As at each end of December, reviews of the year abound. While some revisit the highlights of the year that is coming to an end, others prefer to dwell on its gray areas. For my part, I remember that 2022 has definitively refuted my naive predictions of March 2020.
At the time, I thought, like many, that at the end of this crisis, we would be entitled to a period of joy similar to the Roaring Twenties.
What to say ?
Obviously, our collective metamorphosis did not conform to my assumptions…
Nevertheless, one thing is clear: the pandemic has profoundly changed us all.
For the better, by refocusing on the essentials and, for the worse, by exacerbating excess and fragmentation.
The many outbursts of violence around sports grounds are among the news of 2022 that we have seen sink into oblivion like so many scattered news items, quickly consumed, quickly rejected.
Like canaries in the mine, the echoes linked to these slippages should have sounded the alarm.
The cheering crowd far too quickly gave way to incivility. Before our incredulous eyes, some local U8 supporters have turned into hooligans.
These incidents demonstrate that the pandemic has reduced our ability to remain composed, to take over our impulses, to control our base instincts.
This can be seen both in the sporting arena and in the public arena. The unbridled resentment between opponents and towards decision-makers bears witness to this.
Furthermore, the algorithms that guide our lives both virtual and real harness and multiply this acrimony.

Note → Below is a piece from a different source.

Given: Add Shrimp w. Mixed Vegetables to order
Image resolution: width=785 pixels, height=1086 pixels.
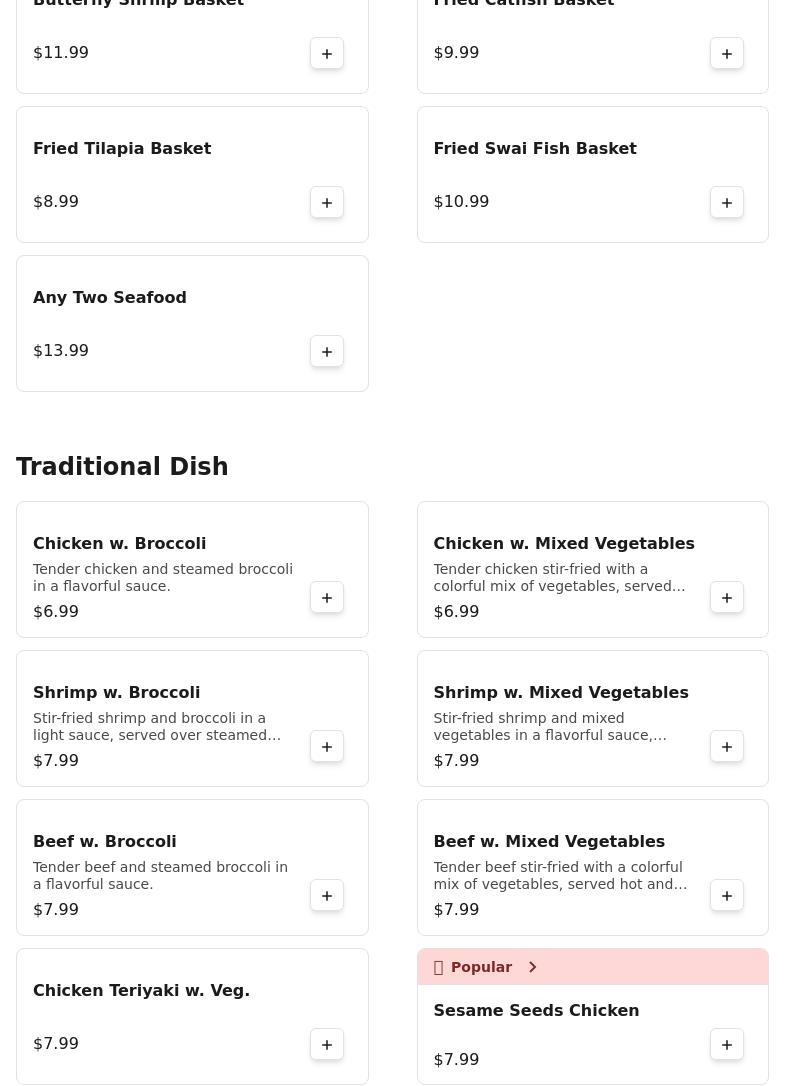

Result: many, suffering from a form of hubris that the Greeks would have severely condemned, seem convinced that they have the license to act as they wish.
The moral compass is spinning.
These days, no one talks about the cardinal virtues that smell like mothballs. And yet, one of them would undoubtedly benefit from being dusted off and rehabilitated: temperance.
Attention: not temperance understood as moderate consumption of alcohol, although indicated, but rather the ability to temper one’s spirits, to restrain one’s enthusiasm.
Treat others as we would like to be treated… There is nothing magical or revolutionary about the age-old golden rule, but in a secularized world, it is the duty of all of us to embody this principle, to set an example.
In a strange way, this temperance deficit is linked to a second “dramatic social change” revealed in broad daylight in 2022, in this case, the notorious decline in social appetite.
The exultation of reconnecting with social life, which many anticipated, did not materialize.
On the contrary.
The tendency to withdraw into oneself, already present before the pandemic, has become firmly anchored over time.
The social habit has been lost. Human interactions seem more complicated, less natural.
Hence the excessive reactions and the growing attraction of what Bruckner calls renunciation.
Normal.
After all, we’ve sung the praises of bubble and slack so much. Add to that the rise of telecommuting, the endless array of online entertainment, and the ability to do just about anything without leaving home, and we have a perfect storm. Yes, these changes have brought undeniable balance benefits, but something essential has also been lost in the equation.
Isolation hangs over us like a sword of Damocles.
Knowing the major impact that human interactions have on the mental and physical health of an eminently social species like ours, it goes without saying that it is important to act.
On New Year’s Eve, tradition usually dictates that everyone makes individual resolutions. For 2023, why not do something different? Like the Little Prince and the fox, do we want to take the time necessary to reacquaint ourselves.